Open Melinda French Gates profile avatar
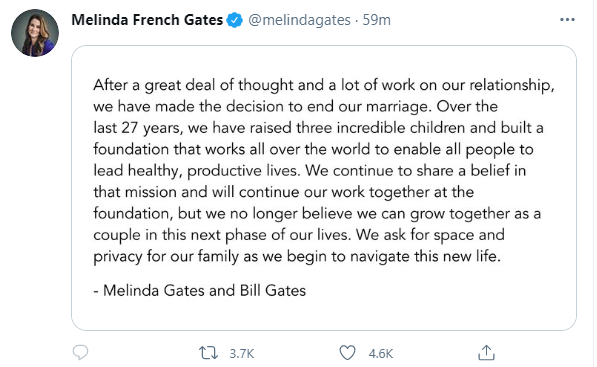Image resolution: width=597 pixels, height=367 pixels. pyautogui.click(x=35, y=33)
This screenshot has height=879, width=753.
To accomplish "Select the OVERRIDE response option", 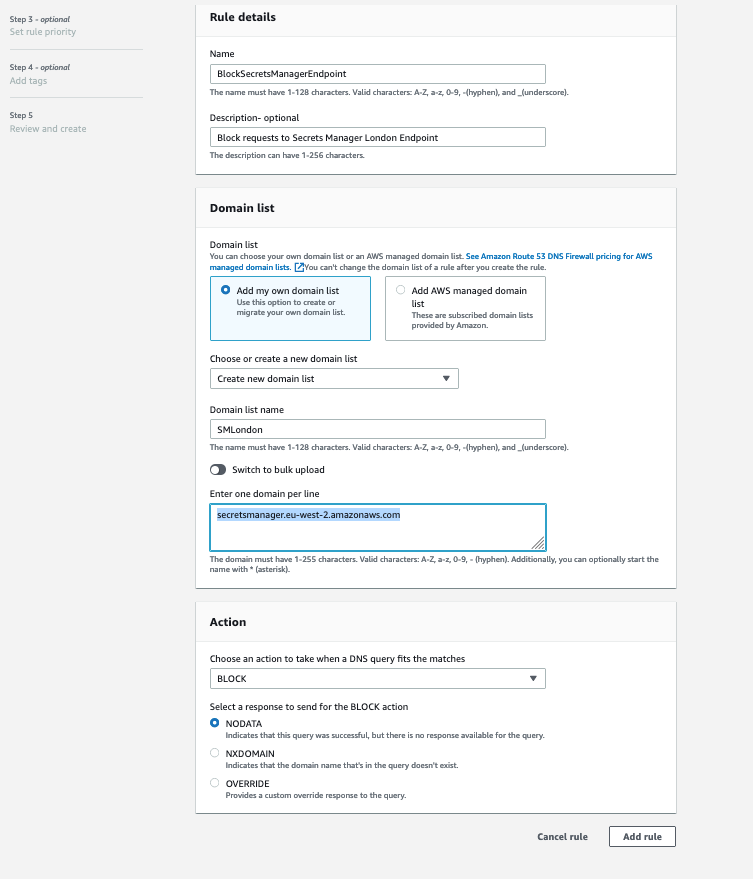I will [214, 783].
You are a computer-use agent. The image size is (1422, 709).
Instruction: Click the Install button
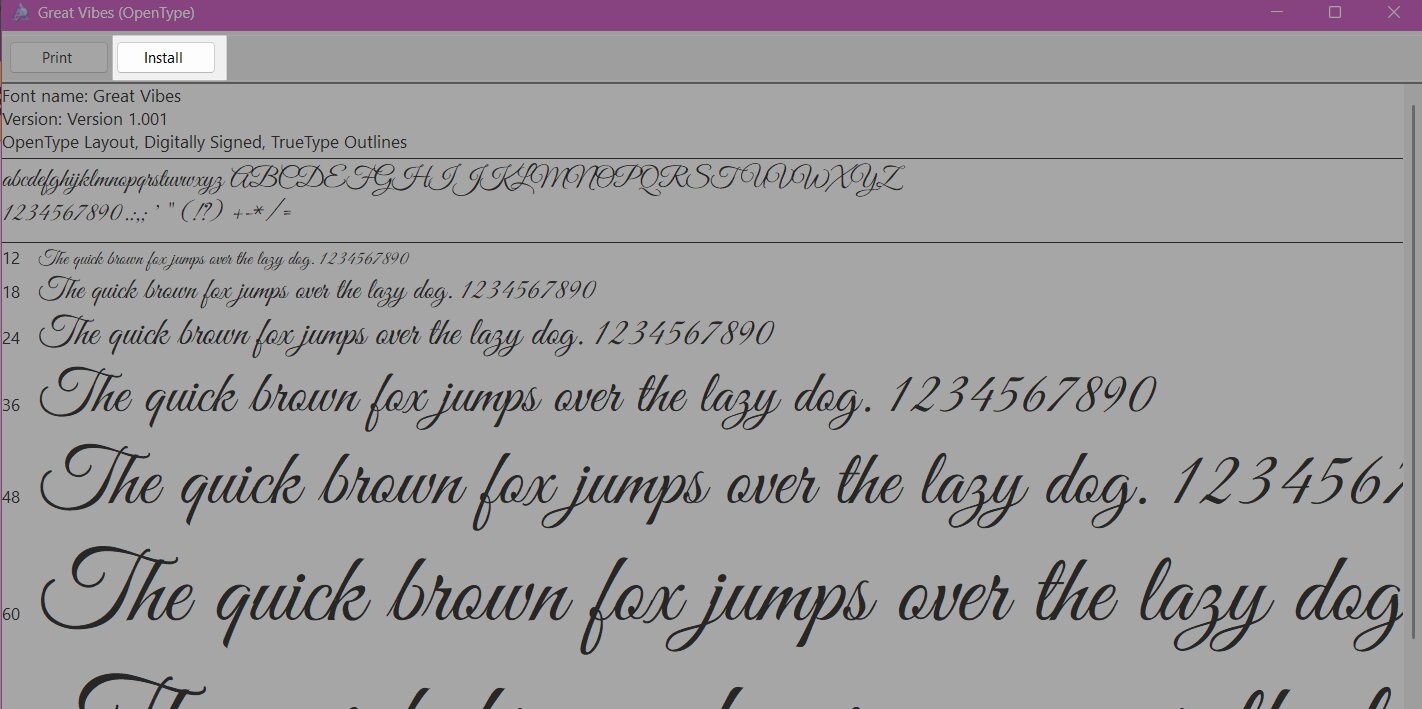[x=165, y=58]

^^^^

▶ _The task_
With the pictures excluded, restate word for word each line from the one that contains "You are a computer-use" through the last line of the listing above.

▶ _Response below_
You are a computer-use agent. The image size is (1422, 709).
Instruction: Click the Install button
[x=165, y=58]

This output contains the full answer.